海外と東京と沖縄で離れていても、毎日メッセージのやり取りで盛り上がっている三姉妹。
距離を感じない連帯感があるけれど、深く説明もせずに声をかけたら、私より忙しいはずの二人が、10分も経たないうちに快諾してくれて、あまりの速さに笑ってしまった。
しかも「今でも大丈夫よ!」「ちょうどいいタイミングだった!」と、向こうから駆け寄ってくるような絶賛フォローの姿勢に、これまた笑ってしまった。

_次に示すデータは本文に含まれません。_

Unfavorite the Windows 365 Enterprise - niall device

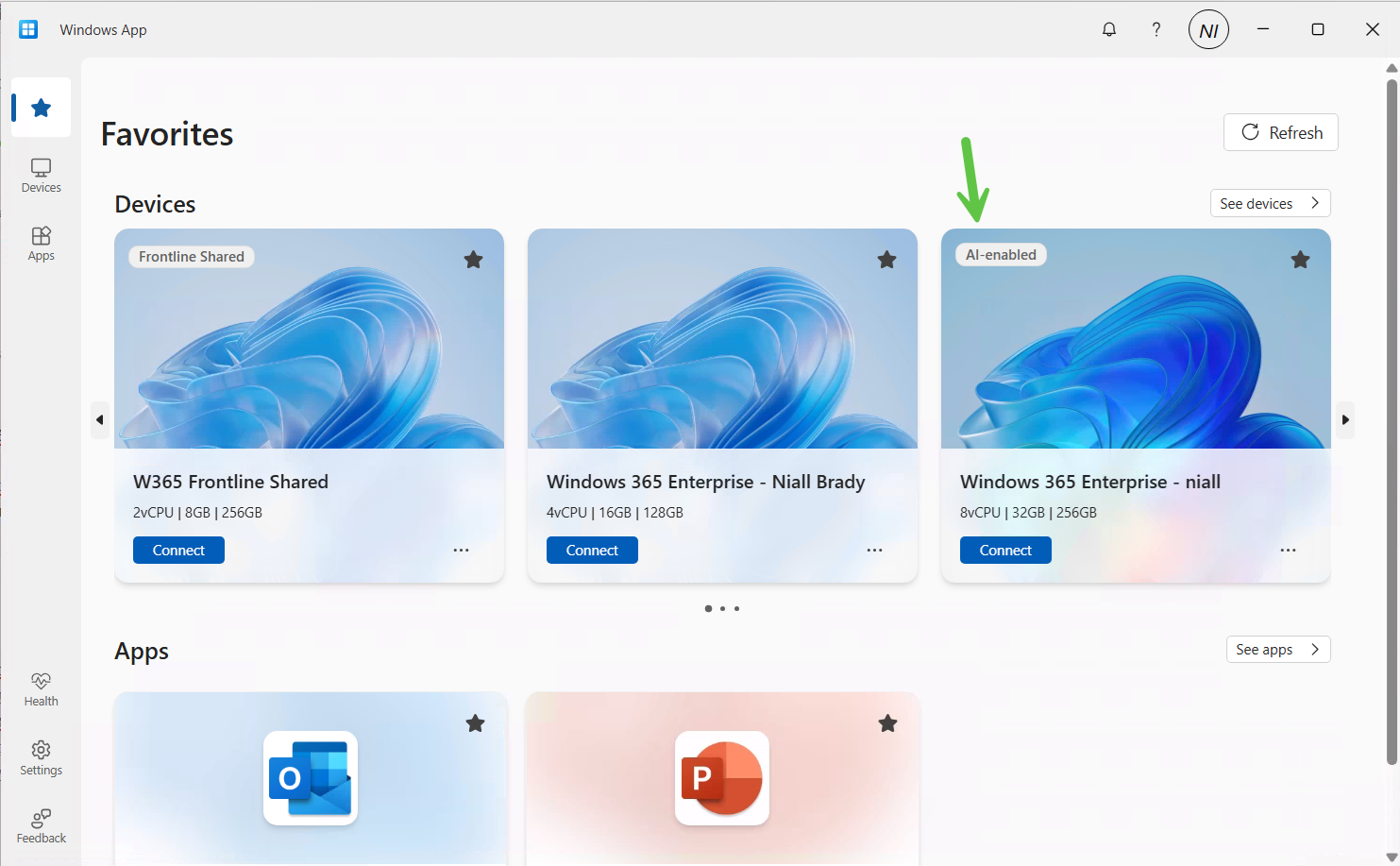(x=1300, y=259)
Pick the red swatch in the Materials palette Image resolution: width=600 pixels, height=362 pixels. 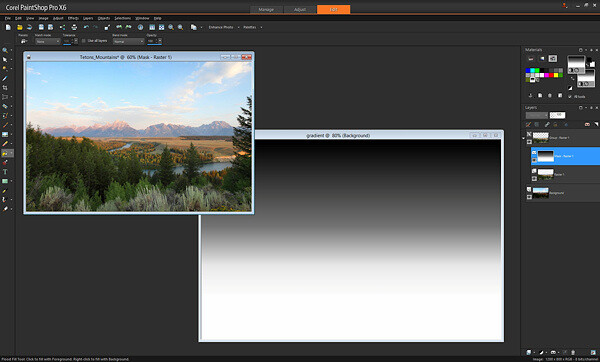coord(551,75)
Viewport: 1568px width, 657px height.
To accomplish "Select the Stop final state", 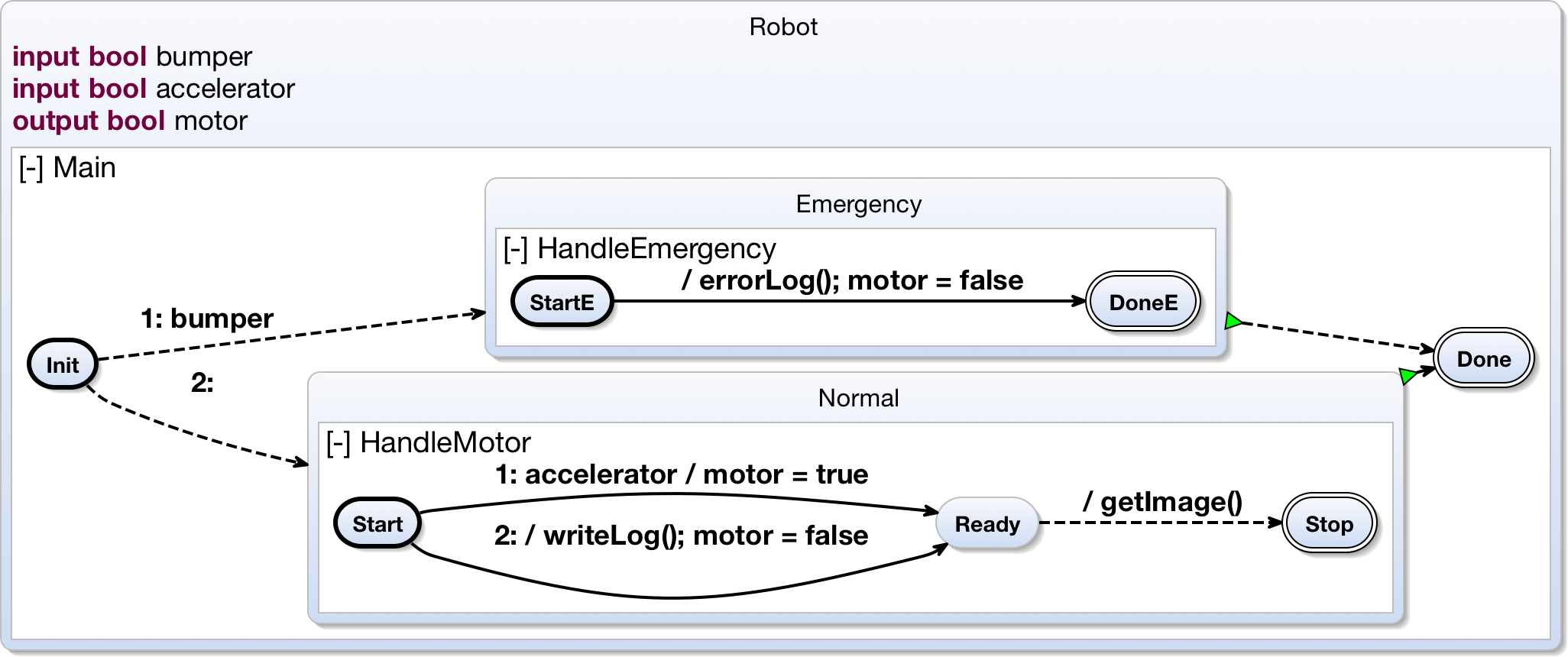I will click(1329, 524).
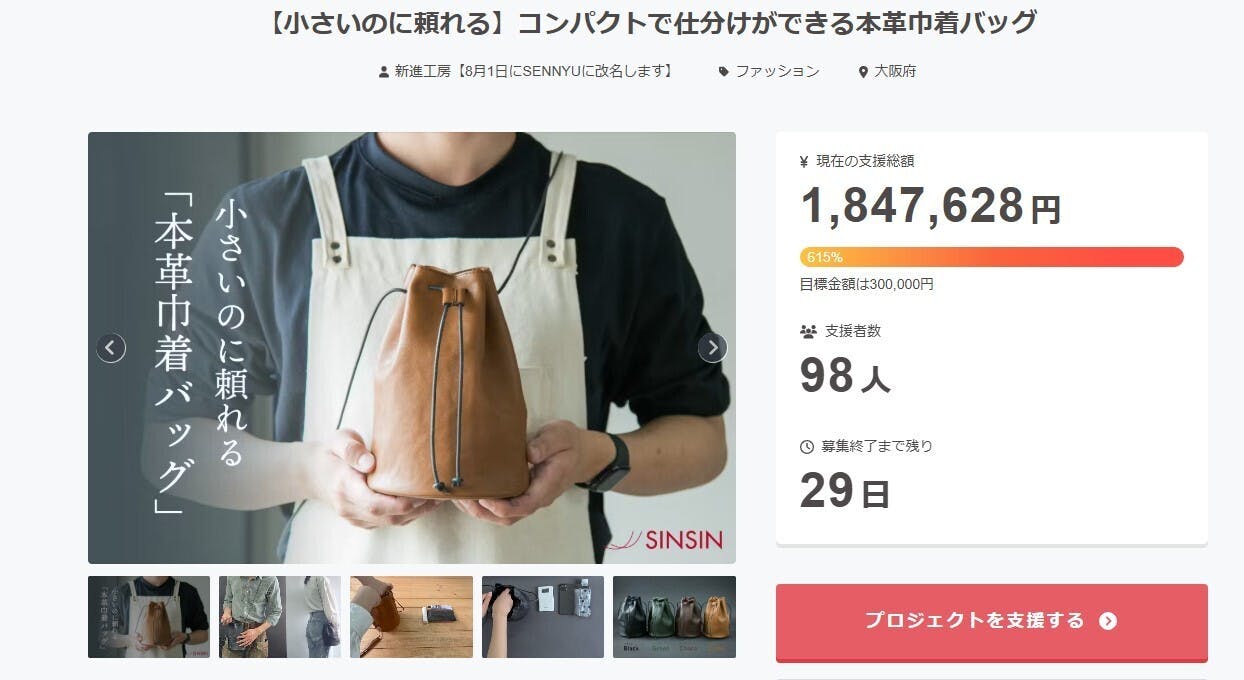Viewport: 1244px width, 680px height.
Task: Open the 新進工房 creator profile link
Action: pyautogui.click(x=534, y=71)
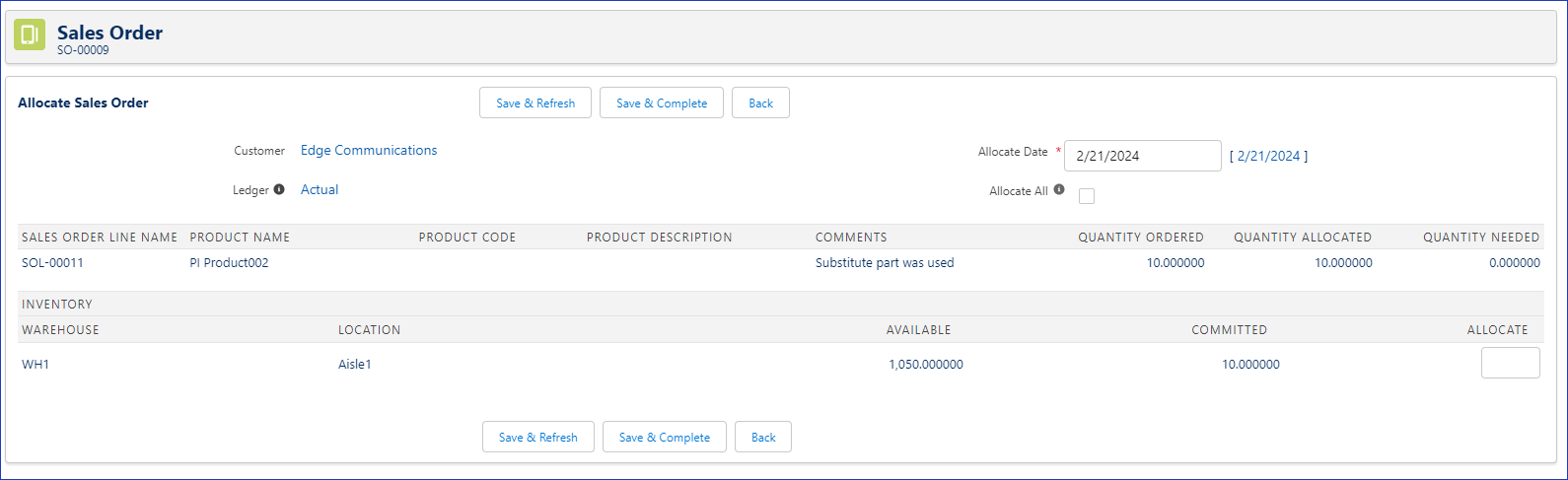
Task: Click the PI Product002 product name
Action: coord(229,263)
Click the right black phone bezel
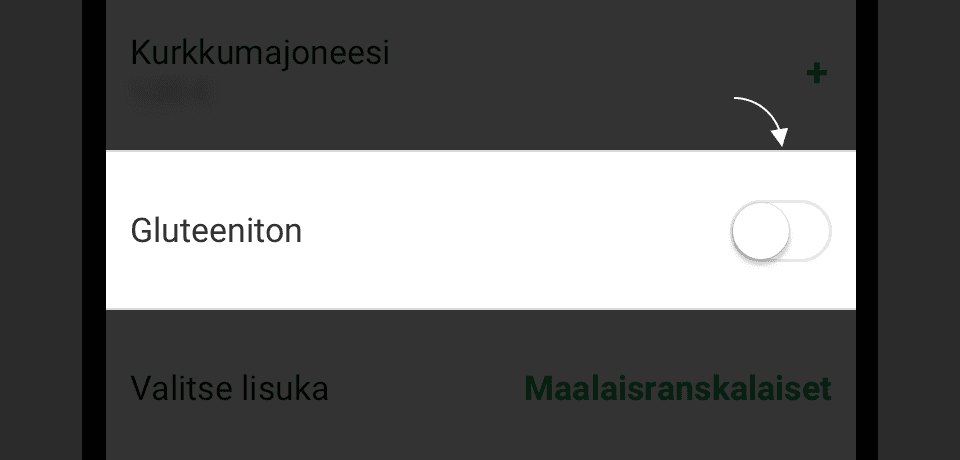The height and width of the screenshot is (460, 960). [x=866, y=230]
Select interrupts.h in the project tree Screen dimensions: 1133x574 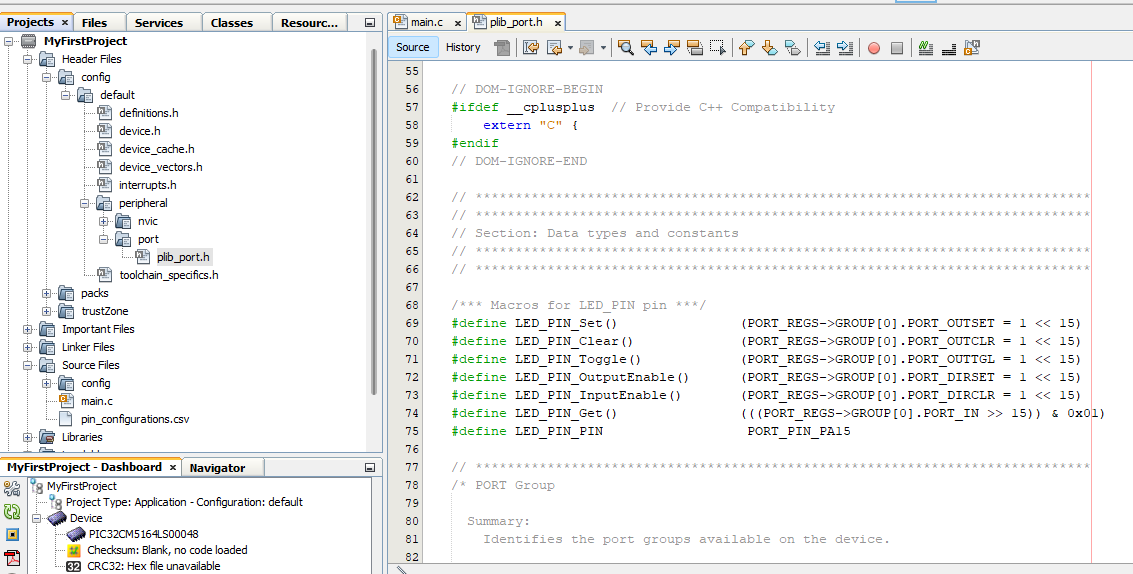[x=147, y=185]
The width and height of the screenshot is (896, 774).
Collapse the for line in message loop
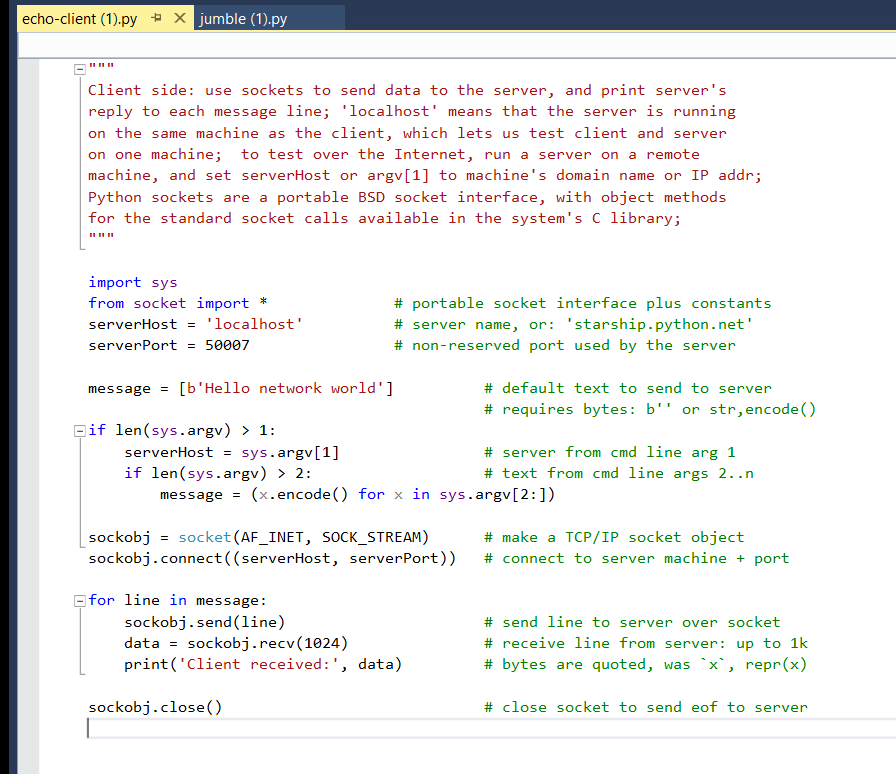79,600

頼みごとは、息子からの、親子の時間についてのインタビューだった。
既に、他の方にもお話を聞いていたので、息子も、馴染みのおば達からは、「補足でヒントがもらえればいいな」くらいの気持ちだったのではないかと思う。
ところが、練習して板についてきた、かしこまった挨拶と質問は、思いの外、いい感じに姉や妹それぞれの想いを引き出していった。
ゆっくりと優しい口調で、自分の子どもはもちろんのこと、小さい頃から知っている息子と私のことも思い浮かべながら話してくれたのかな?
「意識しないと親子の時間は持てない」
「親子の時間には限りがある」
「親子で一緒に何かに挑戦したり、工夫したり、新しく体験しながら、記憶に残る会話を重ねたい」
「それが独り立ちした後の力になる」
なかなか課題のイメージが浮かばなくて、日ごとに活力が失われていた息子の表情に、何度もフワッと熱がこもり、用意していた相槌は消えて、「そういう会話ってすごく大事だよね、自分のことも考えられるし、今の生活を見直すことにもなる!」と心から芽吹いた言葉をはっきり伝えるのを、横から見ていた。
頭の中で、よく見ている景色のレイヤーが次々と切り替わって。
この10年で、子どもが成長するにつれて、徐々に深くなってきた会話の数々。
両親との時間を大切にしながら過ごすこの沖縄で、親子で、三姉妹で、従兄弟同士で、重ねてきた会話の記憶が満ちてゆく。
姉と妹が、息子にその想いを伝えてくれて、息子もそれに共鳴する。
これもまた記憶に残る会話になる、と胸がいっぱいになった。